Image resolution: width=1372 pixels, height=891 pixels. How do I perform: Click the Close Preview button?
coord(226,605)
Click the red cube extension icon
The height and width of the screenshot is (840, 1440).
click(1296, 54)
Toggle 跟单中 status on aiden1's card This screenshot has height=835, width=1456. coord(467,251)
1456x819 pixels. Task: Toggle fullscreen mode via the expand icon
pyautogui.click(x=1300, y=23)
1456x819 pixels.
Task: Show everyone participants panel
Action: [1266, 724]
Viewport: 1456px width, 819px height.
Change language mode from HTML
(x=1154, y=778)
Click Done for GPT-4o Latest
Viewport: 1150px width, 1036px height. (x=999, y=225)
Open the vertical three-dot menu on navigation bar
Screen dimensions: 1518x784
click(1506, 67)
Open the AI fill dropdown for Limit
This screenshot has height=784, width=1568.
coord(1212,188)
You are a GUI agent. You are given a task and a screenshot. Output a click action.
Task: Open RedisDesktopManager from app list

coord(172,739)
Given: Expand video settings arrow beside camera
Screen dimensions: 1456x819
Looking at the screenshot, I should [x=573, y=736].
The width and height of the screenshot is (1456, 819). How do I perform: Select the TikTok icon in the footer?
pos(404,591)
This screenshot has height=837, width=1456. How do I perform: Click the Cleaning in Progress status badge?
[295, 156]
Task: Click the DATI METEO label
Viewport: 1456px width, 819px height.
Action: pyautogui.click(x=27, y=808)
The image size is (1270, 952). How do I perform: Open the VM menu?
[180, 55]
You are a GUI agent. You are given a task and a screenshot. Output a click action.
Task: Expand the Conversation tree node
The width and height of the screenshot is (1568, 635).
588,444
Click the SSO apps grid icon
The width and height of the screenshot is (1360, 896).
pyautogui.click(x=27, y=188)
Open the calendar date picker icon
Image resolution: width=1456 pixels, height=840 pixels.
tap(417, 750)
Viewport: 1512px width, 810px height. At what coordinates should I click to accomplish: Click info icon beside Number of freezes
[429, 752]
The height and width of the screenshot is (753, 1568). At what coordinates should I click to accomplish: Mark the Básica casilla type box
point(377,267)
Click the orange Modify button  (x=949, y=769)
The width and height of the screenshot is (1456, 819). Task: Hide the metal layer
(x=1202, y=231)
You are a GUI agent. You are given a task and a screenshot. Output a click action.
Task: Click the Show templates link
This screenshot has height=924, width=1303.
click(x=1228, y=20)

- HOW TO COMPLETE THIS TASK
Write the data out once more. Keep every word the same.

- ANSWER BOX
Image resolution: width=1372 pixels, height=891 pixels. How do I perform: Click the Close Preview button?
coord(226,605)
Click the red cube extension icon
The height and width of the screenshot is (840, 1440).
click(1296, 54)
Toggle 跟单中 status on aiden1's card This screenshot has height=835, width=1456. coord(467,251)
1456x819 pixels. Task: Toggle fullscreen mode via the expand icon
pyautogui.click(x=1300, y=23)
1456x819 pixels.
Task: Show everyone participants panel
Action: [1266, 724]
Viewport: 1456px width, 819px height.
Change language mode from HTML
(x=1154, y=778)
Click Done for GPT-4o Latest
Viewport: 1150px width, 1036px height. (x=999, y=225)
Open the vertical three-dot menu on navigation bar
Screen dimensions: 1518x784
click(1506, 67)
Open the AI fill dropdown for Limit
This screenshot has height=784, width=1568.
coord(1212,188)
You are a GUI agent. You are given a task and a screenshot. Output a click action.
Task: Open RedisDesktopManager from app list

coord(172,739)
Given: Expand video settings arrow beside camera
Screen dimensions: 1456x819
Looking at the screenshot, I should [x=573, y=736].
The width and height of the screenshot is (1456, 819). How do I perform: Select the TikTok icon in the footer?
pos(404,591)
This screenshot has height=837, width=1456. How do I perform: Click the Cleaning in Progress status badge?
[295, 156]
Task: Click the DATI METEO label
Viewport: 1456px width, 819px height.
Action: pyautogui.click(x=27, y=808)
The image size is (1270, 952). How do I perform: Open the VM menu?
[180, 55]
You are a GUI agent. You are given a task and a screenshot. Output a click action.
Task: Expand the Conversation tree node
The width and height of the screenshot is (1568, 635).
588,444
Click the SSO apps grid icon
The width and height of the screenshot is (1360, 896).
pyautogui.click(x=27, y=188)
Open the calendar date picker icon
Image resolution: width=1456 pixels, height=840 pixels.
tap(417, 750)
Viewport: 1512px width, 810px height. At what coordinates should I click to accomplish: Click info icon beside Number of freezes
[429, 752]
The height and width of the screenshot is (753, 1568). At what coordinates should I click to accomplish: Mark the Básica casilla type box
point(377,267)
Click the orange Modify button  (x=949, y=769)
The width and height of the screenshot is (1456, 819). Task: Hide the metal layer
(x=1202, y=231)
You are a GUI agent. You are given a task and a screenshot. Output a click action.
Task: Click the Show templates link
This screenshot has height=924, width=1303.
click(x=1228, y=20)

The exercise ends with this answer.